OK, I have been waiting for this one for a while now.
The show produced The Three Doctors for the 10th anniversary of Doctor Who, marking a special moment in the history of the show. And I don’t just mean the Time Lords appear rather useless. No, it was the first time the Doctor teamed up with different versions of himself. That established a minor tradition that suggests the Doctor doesn’t actually get along with himself. What that means, in a nutshell, is that we got the return of First Doctor William Hartnell and Second Doctor Patrick Troughton to assist Third Doctor Jon Pertwee.
And I freakin’ love that.
To be fair, a better title might be The Two and a Half Doctors. Hartnell was pretty sick when he originally left the show. Six years later, he was obviously not doing any better.
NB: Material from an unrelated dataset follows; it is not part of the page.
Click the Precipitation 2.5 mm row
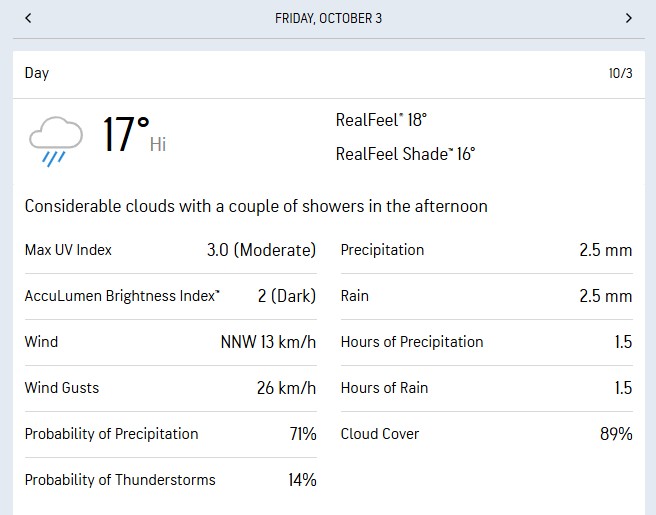 486,250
They shot his scenes separately and consist of him sitting in some scaffolding, berating and advising the other two. It would end up being his final acting role as he died not long after that. Still, for this first part he sums up his two successors as “a dandy and a clown”. That manages to get them both to play nice.
A friend of mine, more knowledgeable on the show than I am, says it’s a bit weird how other Doctors treat the First. He points out they treat the First Doctor as the oldest and wisest of the bunch when he’s actually the youngest. Still, the familiar little, “mm?” sound Hartnell made at the end of various lines and the way the other two respect him makes for a fun time even if he only seems to pop in for a minute or two.
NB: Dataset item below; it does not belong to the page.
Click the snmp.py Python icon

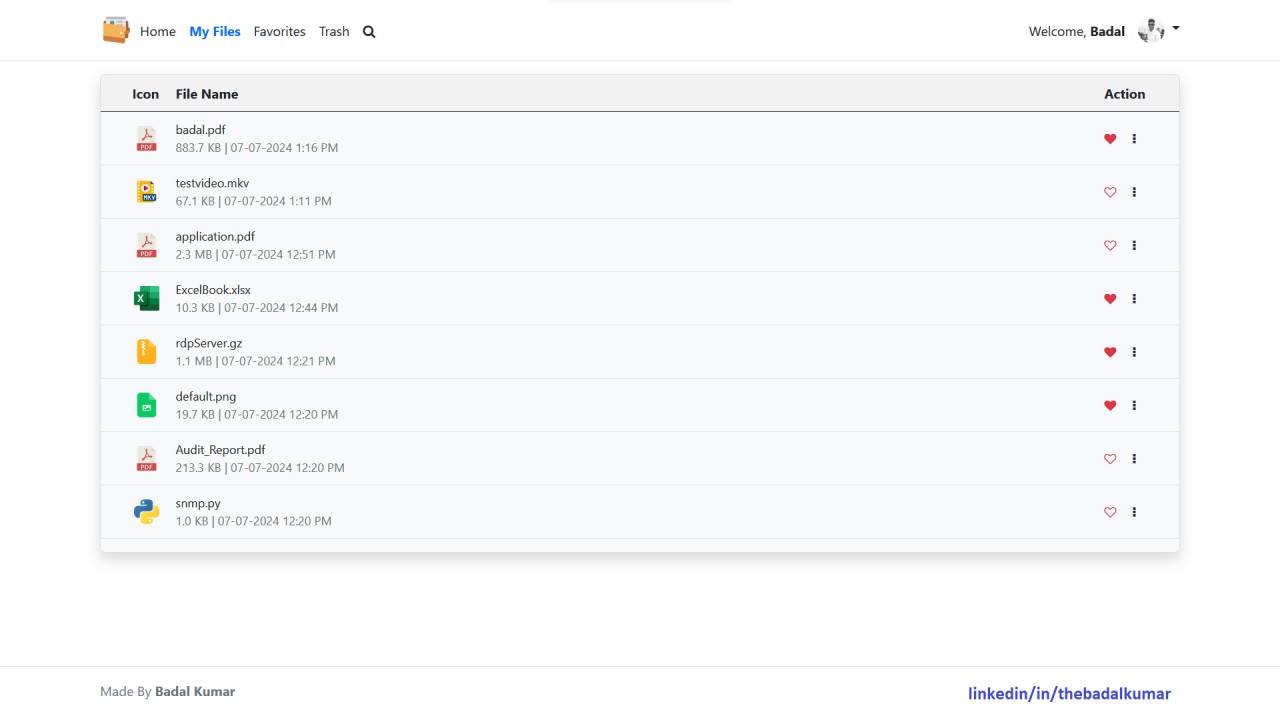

And then there’s Troughton’s Second Doctor. He’s still a disorganized, energetic bundle of energy who doesn’t seem to care for authority figures. That includes Pertwee’s Third Doctor. First arriving in the TARDIS, the Second Doctor notices changes in the interior before pronouncing that he doesn’t like them. He then immediately pulls out his recorder to play, and asks Jo about a Beatles song when the best way that the Third Doctor can come to explaining the whole situation to Jo is to say, “I am he and he is me,” and she concludes with a “Goo goo g’joob”.
Now, it’s not as if I dislike Pertwee’s Doctor. He’s fine. But I have my preferences, and the energetic goofball that is the Second Doctor is more to my liking. The show changed quite a bit between Doctors. The Third Doctor is more of a noble man of action. While the show isn’t devoid of humor, the Third Doctor’s humor is more understated. It’s almost like some kind of drawing room comedy. The Second Doctor was more blatantly silly, and Doctor Who is, at its core, a pretty silly show. And given how the Third Doctor dismisses other characters, it sure is nice seeing him get a taste of his own medicine from himself. About the only thing the two Doctors agree on is the Brigadier. They both think he tends to foolishly try to just blow every problem up.
That said, the series had originally hoped to also bring back Frazer Hines’ Jamie McCrimmon. As it is, Hines had a regular gig on a soap opera and wasn’t available to do the guest shot. The same thing would more or less happen for the 20th anniversary special The Five Doctors, only Hines was able to get away for a day for a quick cameo. Much of the part Jamie would have done instead went to Sergeant Benton, and that isn’t completely inappropriate as Benton did meet the Second Doctor in the black-and-white era and can easily identify him when the two meet. Plus, Benton seems to be the first person completely nonplussed by how much bigger the TARDIS is on the inside than it is on the outside.
So, what’s the plot? Well, some antimatter creature attacks UNIT HQ, and it seems to be looking for the Doctor. And that includes some very silly looking monsters that appear to be rubber blankets with crab claws. The Third Doctor is desperate enough to ask the Time Lords for help. They’re stymied as well because whatever it is attacking the Doctor from inside a black hole is their match. They have just enough energy to send one person to help the Doctor: himself. The Second Doctor appears, the two Doctors argue, and the First appears on a viewscreen to tell them both to grow up. That works. The first part ends with the Third Doctor and Jo running out of the TARDIS and the whatever that thing is zapping them. Then they just disappear.
So, yeah, this is working out nicely so far.